**What you need to do:**
1. In the memorial tribute to Austen Berlet, what do the brothers say was Austen's wish?
2. Carry on the memorial tribute to Austen Berlet, picking up after its final sentence.

**Given passage:**
* * * * * * * * *
In all the time we knew him he never seemed to suffer from anything other than the regular exam stress, and excess library hours just like the rest of us. Unfortunately this wasn’t always the case.
As summer drew near, and our exams came and passed we said to each other, “see you in September”. We all expected an uneventful summer, work days, beach days, lazy days – we didn’t expect many sad days. Most of us came home and checked our emails to see the unthinkable and the unexpected. Emotions ran high and impacted us like a wave crushing the foundations of a home. We stared at the screen, our hearts swelled, our lungs stopped and we were faced with a terrible new day.
Austen was not and will not ever be forgotten by the brothers of the fraternity of Phi Gamma Delta. We consider ourselves blessed to have known Austen and the memories of his kindness and intellect will live on. Be kind to each other. This was Austen’s wish. This will be our challenge… will you help us?
- The Brothers of the fraternity of Phi Gamma Delta
Lambda Omega Colony
Austen Berlet was…
A bright, beautiful person. As a young child, Austen never sat still and almost never stopped talking. He had lots of friends and was always on the go, a trait that stuck with him throughout his life.
* * * * * * * * *
**Provided records:**
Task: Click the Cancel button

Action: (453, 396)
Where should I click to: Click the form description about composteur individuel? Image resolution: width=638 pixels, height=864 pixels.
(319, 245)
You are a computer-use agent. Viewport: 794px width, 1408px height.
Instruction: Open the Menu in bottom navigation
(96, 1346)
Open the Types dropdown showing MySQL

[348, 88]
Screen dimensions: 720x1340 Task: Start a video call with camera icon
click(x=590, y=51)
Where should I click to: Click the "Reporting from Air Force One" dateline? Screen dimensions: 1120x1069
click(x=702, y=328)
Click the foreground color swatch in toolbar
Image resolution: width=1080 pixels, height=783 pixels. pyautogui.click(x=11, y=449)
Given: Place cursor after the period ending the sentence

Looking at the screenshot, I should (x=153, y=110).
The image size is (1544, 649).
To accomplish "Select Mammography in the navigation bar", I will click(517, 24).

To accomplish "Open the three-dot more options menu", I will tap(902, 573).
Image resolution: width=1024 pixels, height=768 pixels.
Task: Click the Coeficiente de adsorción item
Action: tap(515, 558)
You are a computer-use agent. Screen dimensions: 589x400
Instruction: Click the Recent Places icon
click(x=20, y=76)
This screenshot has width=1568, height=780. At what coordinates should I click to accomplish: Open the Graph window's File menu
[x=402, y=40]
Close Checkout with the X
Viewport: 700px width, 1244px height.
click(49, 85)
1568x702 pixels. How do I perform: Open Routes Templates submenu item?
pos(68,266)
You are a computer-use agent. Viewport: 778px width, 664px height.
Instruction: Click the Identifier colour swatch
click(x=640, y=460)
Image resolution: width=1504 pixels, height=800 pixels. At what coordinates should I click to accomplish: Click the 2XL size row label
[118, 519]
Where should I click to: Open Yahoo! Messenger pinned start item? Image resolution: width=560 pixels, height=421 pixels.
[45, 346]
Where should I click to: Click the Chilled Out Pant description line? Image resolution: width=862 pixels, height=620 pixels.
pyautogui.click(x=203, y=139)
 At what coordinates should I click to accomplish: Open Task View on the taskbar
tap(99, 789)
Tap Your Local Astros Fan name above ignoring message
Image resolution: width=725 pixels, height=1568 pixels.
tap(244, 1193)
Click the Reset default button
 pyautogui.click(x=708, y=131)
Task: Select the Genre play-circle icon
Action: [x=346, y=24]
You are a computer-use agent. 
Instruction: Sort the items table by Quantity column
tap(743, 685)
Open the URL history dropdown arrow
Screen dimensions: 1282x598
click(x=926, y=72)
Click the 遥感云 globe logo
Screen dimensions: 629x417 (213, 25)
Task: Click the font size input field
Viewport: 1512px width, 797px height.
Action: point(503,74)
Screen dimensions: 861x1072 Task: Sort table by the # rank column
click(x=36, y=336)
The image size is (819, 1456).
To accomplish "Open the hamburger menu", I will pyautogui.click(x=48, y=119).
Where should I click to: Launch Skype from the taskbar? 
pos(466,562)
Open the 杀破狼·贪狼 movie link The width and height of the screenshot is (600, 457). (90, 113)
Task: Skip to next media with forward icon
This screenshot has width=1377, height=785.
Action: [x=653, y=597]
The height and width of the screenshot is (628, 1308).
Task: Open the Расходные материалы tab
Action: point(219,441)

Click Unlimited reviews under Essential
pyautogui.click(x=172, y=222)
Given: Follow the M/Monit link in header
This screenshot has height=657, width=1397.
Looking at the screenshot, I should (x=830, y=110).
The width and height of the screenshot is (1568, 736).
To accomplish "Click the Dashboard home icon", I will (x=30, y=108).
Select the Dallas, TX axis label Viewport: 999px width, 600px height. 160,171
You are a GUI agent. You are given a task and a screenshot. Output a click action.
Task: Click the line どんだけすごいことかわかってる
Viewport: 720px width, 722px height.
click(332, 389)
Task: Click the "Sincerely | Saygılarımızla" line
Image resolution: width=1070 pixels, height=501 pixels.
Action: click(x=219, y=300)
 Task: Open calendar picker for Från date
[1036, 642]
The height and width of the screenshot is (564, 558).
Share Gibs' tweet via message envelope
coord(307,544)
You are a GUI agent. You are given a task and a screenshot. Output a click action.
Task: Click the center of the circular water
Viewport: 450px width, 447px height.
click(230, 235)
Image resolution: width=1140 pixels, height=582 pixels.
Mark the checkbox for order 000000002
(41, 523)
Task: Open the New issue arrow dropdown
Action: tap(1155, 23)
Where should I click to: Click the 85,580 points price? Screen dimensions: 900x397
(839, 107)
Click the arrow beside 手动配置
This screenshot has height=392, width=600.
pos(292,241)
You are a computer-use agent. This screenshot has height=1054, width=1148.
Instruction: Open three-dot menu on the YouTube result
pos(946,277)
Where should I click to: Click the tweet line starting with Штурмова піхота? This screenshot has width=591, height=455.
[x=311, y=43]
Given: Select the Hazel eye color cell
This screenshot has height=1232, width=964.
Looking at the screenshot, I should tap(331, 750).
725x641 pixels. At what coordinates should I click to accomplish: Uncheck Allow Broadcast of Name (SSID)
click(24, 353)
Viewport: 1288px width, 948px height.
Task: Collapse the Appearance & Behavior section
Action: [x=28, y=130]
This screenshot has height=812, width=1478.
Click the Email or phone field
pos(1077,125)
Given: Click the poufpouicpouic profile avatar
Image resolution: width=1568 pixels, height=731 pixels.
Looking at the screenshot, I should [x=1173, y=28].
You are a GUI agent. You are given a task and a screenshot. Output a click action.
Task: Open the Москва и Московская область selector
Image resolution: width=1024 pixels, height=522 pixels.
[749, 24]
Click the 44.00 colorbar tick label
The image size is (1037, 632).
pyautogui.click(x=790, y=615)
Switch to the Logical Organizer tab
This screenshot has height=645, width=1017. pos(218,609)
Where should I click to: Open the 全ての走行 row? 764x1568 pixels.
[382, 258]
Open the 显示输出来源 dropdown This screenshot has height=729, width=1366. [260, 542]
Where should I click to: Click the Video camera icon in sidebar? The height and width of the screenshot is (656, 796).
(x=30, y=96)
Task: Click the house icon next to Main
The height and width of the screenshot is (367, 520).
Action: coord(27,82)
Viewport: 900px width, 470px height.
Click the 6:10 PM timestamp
* * * * * * * * *
**Task-by-task outputs:**
1. That people be kind to each other.

2.
As a teenager, Austen developed a love of skateboarding. He helped co-ordinate and raise money for the Dorchester skate park. His calm disposition and natural ability to relate to others landed him on student council in high school. He continued to push for excellence in other areas of his life, pursuing a strong interest in physics that allowed him to attend a program at Perimeter Institute during the summer before grade twelve.
Austen was accepted at UWO for theoretical physics after high school and seemed to have everything going for him. His struggle with depression began during this time and became a cause of frustration that kept him from fully enjoying the things he loved.
Austen was diagnosed with bipolar disorder in 2007 when he was 19 years old. He must have researched the illness before he told us about it, because he was so despondent. He said there was no cure. We told him we could find one. We were wrong. Austen died by suicide on July 20, 2009.
We struggle daily with our loss. With your help to Canadian Mental Health, there can be hope of something better for the sufferers, family, and friends of those like Austen.
Joelle, David and LeeAnn thank-you for making this happen. Be kind to each other. This was Austen's wish.
- David, LeeAnn, Joelle Berlet
In Loving Memory of
April 15, 1988 – July 20, 2009
Entries on Austen's In Loving Memory page:
“Every memory I have of him, he is smiling, he is helping someone improve themselves; he was doing amazing things. Austen touched lives. He wasn’t just part of them, he truly got into the heart and soul of those who knew him.”
“He was like my brother; I went to him when I need guidance. He always knew what to say to make me happy.”
“His name was always being brought up by students in my classes and teachers in our staffroom. The stories were of miraculous intellectual achievements.”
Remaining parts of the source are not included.